The Verdict is Favorable

Steven Kirkland is Harris County’s first out elected jurist.

By Brandon Wolf • Photos by Pam Francis

MarchCover“Lawyers find answers for clients, judges find answers for society,” says newly elected Judge Steven Kirkland. A ballot victory last November has now put Kirkland in a position to find those answers for society. He also holds the distinction of being the first and only out-and-proud elected jurist in Harris County.

“I want to be a judge because I’ve always believed in justice,” Kirkland told OutSmart in a recent interview. “All my life I’ve stood up for what is right. I’ve told people what is wrong, and I’ve tried to change it.”

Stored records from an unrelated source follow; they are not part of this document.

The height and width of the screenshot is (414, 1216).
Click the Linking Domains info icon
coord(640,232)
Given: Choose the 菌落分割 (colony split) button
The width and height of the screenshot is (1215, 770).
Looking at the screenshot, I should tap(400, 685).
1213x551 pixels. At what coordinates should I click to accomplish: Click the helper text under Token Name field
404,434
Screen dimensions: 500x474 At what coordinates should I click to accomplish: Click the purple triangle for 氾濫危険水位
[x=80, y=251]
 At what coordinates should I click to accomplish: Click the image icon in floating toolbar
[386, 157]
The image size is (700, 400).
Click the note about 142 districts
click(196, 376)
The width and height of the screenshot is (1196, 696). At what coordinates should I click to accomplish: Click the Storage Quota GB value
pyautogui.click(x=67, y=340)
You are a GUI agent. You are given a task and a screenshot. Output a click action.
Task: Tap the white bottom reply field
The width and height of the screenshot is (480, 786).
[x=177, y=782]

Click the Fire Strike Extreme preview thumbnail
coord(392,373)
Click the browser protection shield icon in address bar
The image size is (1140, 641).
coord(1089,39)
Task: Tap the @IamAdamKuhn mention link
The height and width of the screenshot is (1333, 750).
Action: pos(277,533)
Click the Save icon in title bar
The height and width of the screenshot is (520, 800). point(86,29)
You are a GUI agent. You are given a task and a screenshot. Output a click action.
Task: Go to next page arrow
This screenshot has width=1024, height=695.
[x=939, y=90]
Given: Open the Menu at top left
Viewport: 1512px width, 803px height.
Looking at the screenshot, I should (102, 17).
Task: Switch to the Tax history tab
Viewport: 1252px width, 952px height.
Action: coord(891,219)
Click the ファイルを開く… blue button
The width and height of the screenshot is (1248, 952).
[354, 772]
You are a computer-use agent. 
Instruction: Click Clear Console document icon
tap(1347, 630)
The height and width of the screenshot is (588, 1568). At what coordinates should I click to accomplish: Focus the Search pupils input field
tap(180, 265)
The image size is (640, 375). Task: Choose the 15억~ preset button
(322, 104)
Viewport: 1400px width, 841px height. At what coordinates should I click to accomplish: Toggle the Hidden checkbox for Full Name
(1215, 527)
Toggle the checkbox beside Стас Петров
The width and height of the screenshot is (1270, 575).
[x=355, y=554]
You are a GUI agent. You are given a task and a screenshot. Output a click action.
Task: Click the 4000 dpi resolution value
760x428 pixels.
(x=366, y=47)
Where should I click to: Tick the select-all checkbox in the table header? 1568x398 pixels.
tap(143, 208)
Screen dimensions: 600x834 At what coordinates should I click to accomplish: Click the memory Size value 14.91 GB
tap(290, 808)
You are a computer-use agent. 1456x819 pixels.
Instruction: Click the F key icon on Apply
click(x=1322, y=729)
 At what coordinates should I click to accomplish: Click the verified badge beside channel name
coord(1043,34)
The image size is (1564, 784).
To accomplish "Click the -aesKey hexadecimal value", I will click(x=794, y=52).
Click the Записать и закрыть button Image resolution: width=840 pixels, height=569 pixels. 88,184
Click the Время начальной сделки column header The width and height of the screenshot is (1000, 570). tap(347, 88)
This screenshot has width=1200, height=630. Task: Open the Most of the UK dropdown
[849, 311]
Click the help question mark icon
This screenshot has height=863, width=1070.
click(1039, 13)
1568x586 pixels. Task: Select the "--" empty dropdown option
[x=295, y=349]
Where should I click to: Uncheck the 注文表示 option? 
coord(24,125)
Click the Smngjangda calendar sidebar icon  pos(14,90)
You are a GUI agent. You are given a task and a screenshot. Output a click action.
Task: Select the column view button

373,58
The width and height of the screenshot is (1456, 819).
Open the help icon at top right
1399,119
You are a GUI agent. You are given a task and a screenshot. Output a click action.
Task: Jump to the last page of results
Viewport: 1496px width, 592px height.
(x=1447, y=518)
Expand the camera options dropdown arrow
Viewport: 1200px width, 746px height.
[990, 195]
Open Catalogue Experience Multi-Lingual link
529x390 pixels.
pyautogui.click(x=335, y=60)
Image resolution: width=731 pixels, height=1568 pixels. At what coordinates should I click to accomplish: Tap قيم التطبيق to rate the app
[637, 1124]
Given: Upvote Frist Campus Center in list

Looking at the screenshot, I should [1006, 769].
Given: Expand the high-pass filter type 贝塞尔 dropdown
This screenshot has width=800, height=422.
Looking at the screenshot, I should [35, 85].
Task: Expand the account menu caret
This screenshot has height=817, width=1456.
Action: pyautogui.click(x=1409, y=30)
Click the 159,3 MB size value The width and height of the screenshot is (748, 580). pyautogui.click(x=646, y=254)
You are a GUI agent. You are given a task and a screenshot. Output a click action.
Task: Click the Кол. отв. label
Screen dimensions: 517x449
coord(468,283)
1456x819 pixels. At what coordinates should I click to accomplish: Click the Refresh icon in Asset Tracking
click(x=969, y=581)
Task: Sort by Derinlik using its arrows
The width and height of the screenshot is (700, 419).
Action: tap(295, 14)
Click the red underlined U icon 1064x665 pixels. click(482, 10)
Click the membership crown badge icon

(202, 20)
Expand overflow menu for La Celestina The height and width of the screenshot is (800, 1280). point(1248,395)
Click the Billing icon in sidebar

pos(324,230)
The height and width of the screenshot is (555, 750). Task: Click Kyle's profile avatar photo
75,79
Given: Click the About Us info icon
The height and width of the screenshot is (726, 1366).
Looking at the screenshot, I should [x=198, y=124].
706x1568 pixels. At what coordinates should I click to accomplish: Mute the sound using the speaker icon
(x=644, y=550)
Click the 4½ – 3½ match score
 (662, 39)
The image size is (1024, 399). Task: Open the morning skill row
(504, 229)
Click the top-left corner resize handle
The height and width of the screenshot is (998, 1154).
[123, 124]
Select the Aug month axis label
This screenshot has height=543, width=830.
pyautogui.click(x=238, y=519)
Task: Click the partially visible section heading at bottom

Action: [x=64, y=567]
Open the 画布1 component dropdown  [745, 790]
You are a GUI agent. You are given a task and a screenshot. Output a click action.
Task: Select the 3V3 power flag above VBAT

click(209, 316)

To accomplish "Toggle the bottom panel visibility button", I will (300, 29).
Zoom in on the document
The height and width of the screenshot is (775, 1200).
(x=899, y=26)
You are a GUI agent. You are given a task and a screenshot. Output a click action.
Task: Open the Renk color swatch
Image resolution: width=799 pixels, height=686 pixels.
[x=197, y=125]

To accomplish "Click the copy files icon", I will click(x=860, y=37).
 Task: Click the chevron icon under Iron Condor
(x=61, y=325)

The 48-year-old Kirkland is a man of transparency who talks with equal ease about his male partner of 22 years, his recovery from alcoholism, and his passion for the judicial process. He comfortably blends a wry sense of humor with a deep understanding of law.

Steven Kirkland

The son of a truck driver, Kirkland was born and reared in Abilene, Texas. “I got out as fast as I could,” he remembers. “I came to Houston and enrolled at Rice University. I picked a major, completed my coursework, and graduated with a bachelor of arts degree. I was quite involved in politics at Rice, but I was also an active alcoholic. I didn’t have a grip on my sexuality or my addiction.”

Participation in a twelve-step recovery program helped Kirkland get control of his alcoholism. “I have a genetic predisposition to addiction,” he says. “There is lots of it on both sides of the family. All of my brothers are addicts of some sort and are at various points of recovery.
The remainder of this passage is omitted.